Come affermava anni fa Amos Oz, uno dei più noti scrittori israeliani, la guerra fra Israele e i palestinesi nasconde in realtà due guerre che si combattono simultaneamente. Una guerra, «ingiusta», è quella mossa dal terrorismo fondamentalista di Hamas contro Israele per dare vita a uno Stato islamico nella Palestina intera. L’altra guerra, «giusta», è quella del popolo palestinese che aspira a uno Stato degno di questo nome. Specularmente, Israele combatte anch’esso due guerre: una, «giusta» per la difesa del suo diritto a esistere come popolo e come Stato; l’altra «ingiusta» e futile, per perpetuare l’occupazione dei territorrgio Gomeli e le colonie ebraiche ivi insediate.
Quale è dunque una posizione equilibrata di un mondo progressista attento ai valori umanitari?

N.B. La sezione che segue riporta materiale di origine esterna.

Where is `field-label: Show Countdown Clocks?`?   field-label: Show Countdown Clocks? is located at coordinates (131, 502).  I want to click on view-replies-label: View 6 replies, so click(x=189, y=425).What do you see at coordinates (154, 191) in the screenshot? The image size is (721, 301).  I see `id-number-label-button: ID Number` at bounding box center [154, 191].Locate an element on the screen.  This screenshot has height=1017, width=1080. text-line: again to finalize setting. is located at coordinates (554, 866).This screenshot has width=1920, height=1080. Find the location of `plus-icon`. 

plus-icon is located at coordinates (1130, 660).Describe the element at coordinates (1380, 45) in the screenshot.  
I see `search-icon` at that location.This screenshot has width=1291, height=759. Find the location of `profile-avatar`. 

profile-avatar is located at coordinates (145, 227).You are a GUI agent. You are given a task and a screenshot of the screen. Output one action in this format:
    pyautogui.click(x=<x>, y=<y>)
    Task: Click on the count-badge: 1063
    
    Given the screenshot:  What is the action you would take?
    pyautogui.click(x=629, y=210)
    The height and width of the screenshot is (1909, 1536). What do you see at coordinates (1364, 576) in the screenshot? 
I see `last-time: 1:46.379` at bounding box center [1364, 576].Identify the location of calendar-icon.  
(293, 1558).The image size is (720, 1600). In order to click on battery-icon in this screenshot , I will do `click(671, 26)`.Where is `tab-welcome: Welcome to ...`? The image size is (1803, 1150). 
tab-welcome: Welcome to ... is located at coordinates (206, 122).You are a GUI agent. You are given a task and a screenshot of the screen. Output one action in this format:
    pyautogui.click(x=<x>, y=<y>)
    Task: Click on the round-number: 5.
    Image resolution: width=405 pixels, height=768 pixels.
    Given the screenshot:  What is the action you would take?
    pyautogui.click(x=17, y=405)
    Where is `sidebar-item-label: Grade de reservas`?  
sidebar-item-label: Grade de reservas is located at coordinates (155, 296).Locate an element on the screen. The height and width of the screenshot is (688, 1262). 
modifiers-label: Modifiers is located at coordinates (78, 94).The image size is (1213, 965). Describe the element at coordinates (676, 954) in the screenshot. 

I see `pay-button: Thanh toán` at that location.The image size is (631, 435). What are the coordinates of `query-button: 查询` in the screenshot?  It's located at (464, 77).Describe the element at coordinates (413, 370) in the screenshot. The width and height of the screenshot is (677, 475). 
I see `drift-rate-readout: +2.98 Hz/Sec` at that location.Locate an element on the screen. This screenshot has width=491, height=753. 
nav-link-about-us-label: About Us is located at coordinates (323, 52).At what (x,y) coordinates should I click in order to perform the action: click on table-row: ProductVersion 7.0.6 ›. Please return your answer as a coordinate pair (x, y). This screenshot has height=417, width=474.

È giusto opporsi al permanere dell’occupazione israeliana della Cisgiordania, ai propositi di ulteriori annessioni di parti rilevanti di quel territorio, nonché ribadire l’urgenza di una risoluzione equa e a lungo termine del conflitto che avviluppa da oltre un secolo due popoli su quel minuscolo lembo di terra conteso. Ma uno stesso imperativo etico impone una condanna ferma dell’attacco omicida di Hamas contro civili e del sequestro di ostaggi.
In alcuni casi non si è condannata la violenza, asserendo che terze parti non hanno il diritto di giudicare le azioni degli oppressi. Altri hanno sottovalutato la gravità del trauma che affligge Israele, argomentando che lo stesso Israele ha prodotto con le sue azioni detta tragedia. Altri «utili idioti», anche nelle università italiane, fagocitati da un presunto «anti-occidentalismo», rigettano Israele come Stato «coloniale» o «post coloniale», fingendo di ignorare nel contempo il sadismo infame e l’integralismo omicida di Hamas. Per altri ancora, l’eccidio di massa di israeliani il 7 ottobre è stato un motivo perverso per celebrare.
Forse il principio cui dovremmo ispirarci in queste drammatiche circostanze è quello della «doppia lealtà». Anziché attribuire colpe e di infliggere punizioni, il compito che ci spetta è quello di offrire ponti e spingere le parti in lotta al dialogo, riprendendo la logica degli accordi di Oslo. Nel 1993, il riconoscimento reciproco dei diritti aveva dischiuso uno spiraglio di speranza: conciliare il diritto alla pace a e alla sicurezza per Israele con quello a uno Stato indipendente per i palestinesi. Soprattutto è essenziale, come impegno della società civile, in sostegno «dal basso» all’attivismo della diplomazia «dall’alto», affermare l’illiceità della violenza contro i civili, da una parte e dall’altra; rigettare la disumanizzazione del «nemico», riconoscendo pur con fatica le ragioni dell’altro.